We found that that though BDIs are commoner in difficult cholecystectomies that utilized the conventional approach as oppose to the fundus first approach.

Our meta-analysis also revealed that FFLC has a low conversion rate among those with difficult cholecystectomy compared to CLC with a RR of 0.42 and p = 0.03. There is some heterogeneity between the studies included for analysis and this may be attributed to the different inclusion criteria by this studies. One of the studies[33] only included patients with contracted gall bladder in their study. Another study[30] only included patients with obesity into their study. We performed a sub-group analysis on studies that compared outcome of FFLC and CLC in patients with difficult cholecystectomy only and the finding is still the same.
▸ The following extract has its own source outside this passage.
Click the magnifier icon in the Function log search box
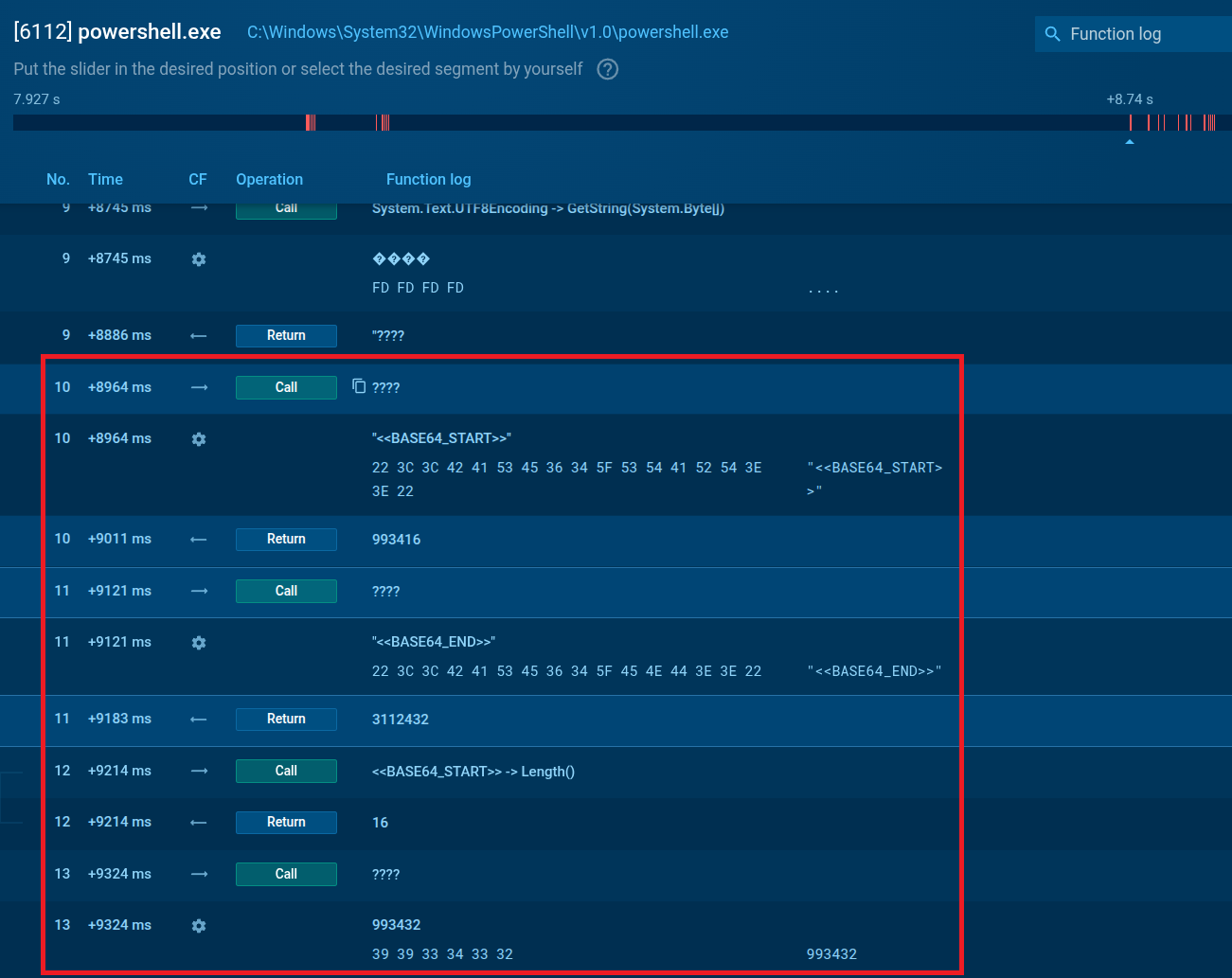[1052, 34]
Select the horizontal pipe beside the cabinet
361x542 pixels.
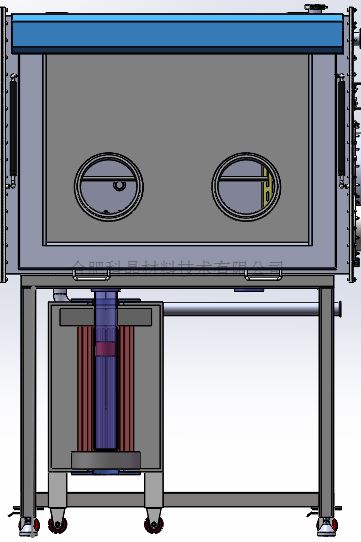point(252,309)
There was no significant difference between FFLC and CLC when it comes to gall bladder perforation during dissection (p = 0.56). There was also significant heterogeneity between studies with I2 = 90%. This was also related to the difference in inclusion criteria for the studies included.
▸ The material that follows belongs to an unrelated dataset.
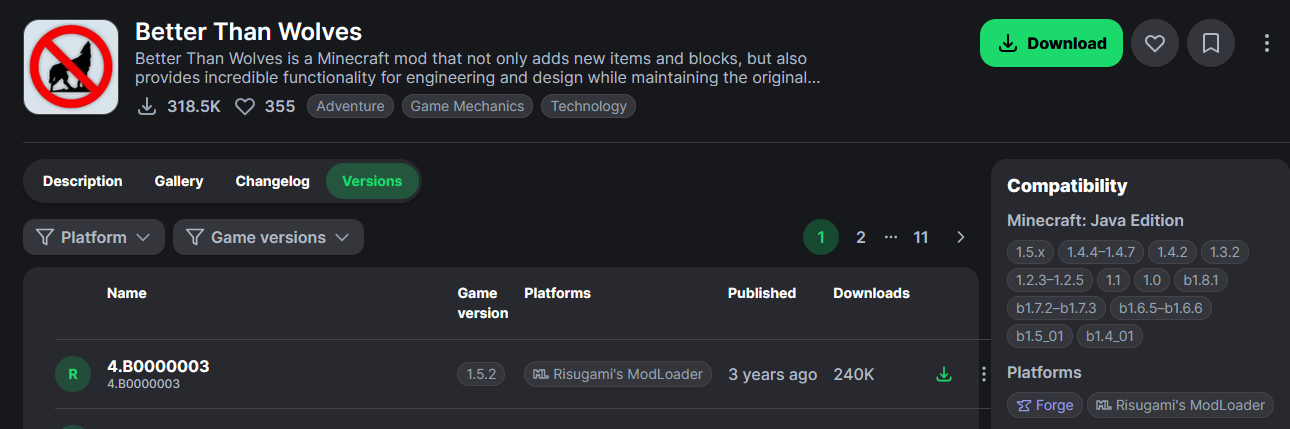Open the 4.B0000003 row three-dot menu

(x=983, y=374)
Eight studies were included for the meta-analysis of the operation time and we found that FFLC has a shorter operation time compared to CLC in patients with difficult cholecystectomy. (p = 0.002, Mean Difference = − 11.17). However there was significant heterogeneity (I2 = 95%) between studies as only two of the studies[5, 28] defined operation time while the remaining six studies did not do that. Reduced hospital stay was one of the key advantages of laparoscopic cholecystectomy[38,39,40,41,42,43], our meta-analysis found that hospital stay after FFLC was significantly shorter that CLC.(p < 0,00,001, I2 = 0%, Mean difference = − 1.49). Subgroup analysis among studies comparing FFLC and CLC among those with difficult cholecystectomy also revealed the same findings.

Conclusion

This systematic review and meta-analysis showed that fundus first laparoscopic cholecystectomy has a lower risk of conversion to open surgery, bile duct injury and shorter operation time when compared with conventional laparoscopic cholecystectomy among patients with difficult laparoscopic cholecystectomy. We also found that there is no difference between the two approaches regarding gall bladder perforation during dissection off the gallbladder fossa.